I Passed for White is a 1960 American drama film directed and adapted for the screen by Fred M. Wilcox from a novel of the same title by "Reba Lee, as told to" Mary Hastings Bradley. The film stars Sonya Wilde and James Franciscus and features Jimmy Lydon, Patricia Michon, and Isabel Cooley. It was released by Allied Artists on March 18, 1960.

==Plot==
Bernice Lee (Sonya Wilde) is a young woman of mixed African and European ancestry, living in Chicago with her family. She is mistaken for a fully white woman by a white man who repeatedly suggests a romantic encounter. Her brother, more obviously of mixed heritage, fights off the man. Bernice's grandmother consoles her when she confides her troubles.

After a failed attempt at looking for employment as a black woman, she decides to leave town. She begins to use the name Lila Brownell and live as a white woman. On the plane to New York City, she meets and eventually marries the man of her dreams – Rick Leyton (James Franciscus) – and fails to mention her African ancestry, an important omission as interracial marriage is heavily stigmatized in 1960. Rick and his wealthy family and friends are white. Her white friend Sally (Patricia Michon) and black maid Bertha (Isabel Cooley) both advise her not to tell him. She becomes pregnant, and fears the child will have black features or coloring – and gets a book to read about this unlikely possibility, which she hides. Rick eventually discovers it, and their maid claims the book belongs to her.

Lila goes into premature labor and has a stillborn child, but cries out "Is the baby black?" after she awakens from anesthesia. This leads Rick to suspect that his wife has been unfaithful. She and her husband have a bitter quarrel after she is discharged from the hospital. While her husband accuses her of lying about her family, her history, and her past, Lila is unwilling to tell the truth about her racial ancestry. After he gives himself time to come to terms with what has happened, Lila decides that it would be best for her to leave without a trace and go back to her original family. She tells her friend Sally her real name as a final good-bye and returns to her family in Chicago and her original identity.
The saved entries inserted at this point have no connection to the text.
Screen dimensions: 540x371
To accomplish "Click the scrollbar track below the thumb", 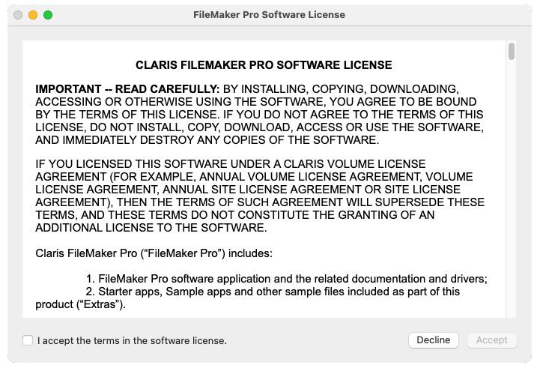I will (x=512, y=190).
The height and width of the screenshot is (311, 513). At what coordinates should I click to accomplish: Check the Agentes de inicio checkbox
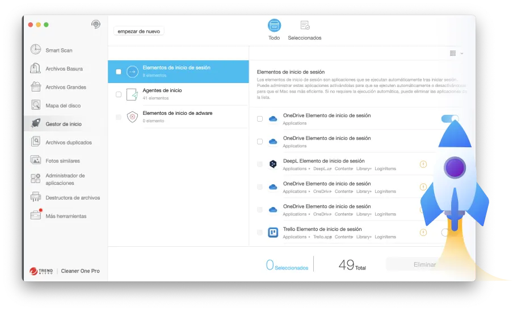[119, 94]
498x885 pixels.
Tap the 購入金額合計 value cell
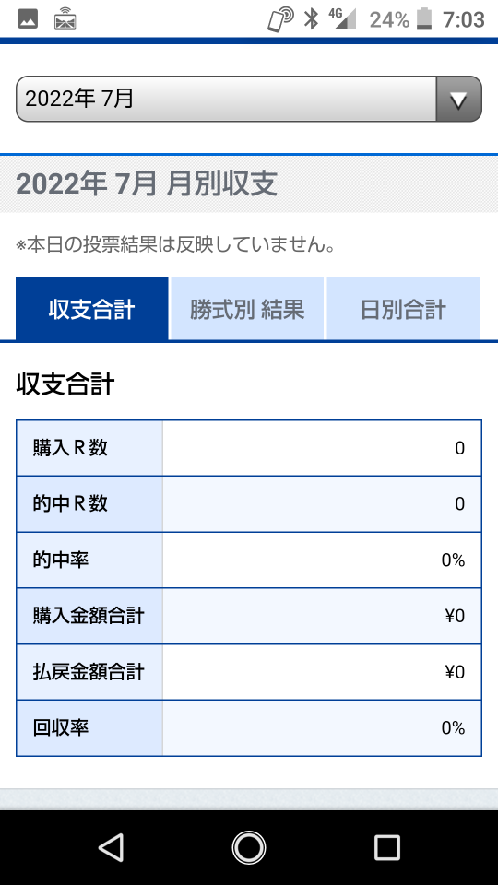click(x=322, y=616)
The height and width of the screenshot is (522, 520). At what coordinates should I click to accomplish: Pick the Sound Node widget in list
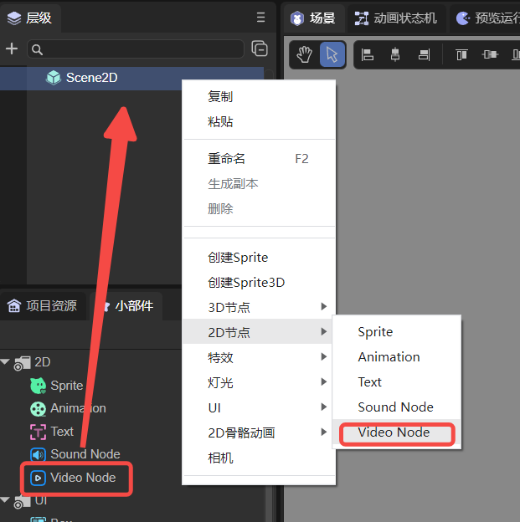click(85, 453)
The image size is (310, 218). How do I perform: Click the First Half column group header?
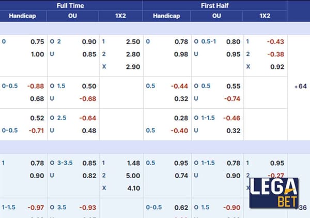(x=215, y=6)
The ending is an example of the tragic mulatto trope.

==Production==
A white actress was cast as the producers felt many white audience members would not want to see an inter-racial relationship between two actors on the screen.

==Reception==
The film was a box office success.

Eugene Archer of The New York Times stated that it was "low-budget" and used "tabloid sensationalism"; he concluded that it was "Amateurishly written, directed and played".

Although similar in story arc, Janine Bradbury of The Guardian stated that it "failed to match the success of Imitation of Life."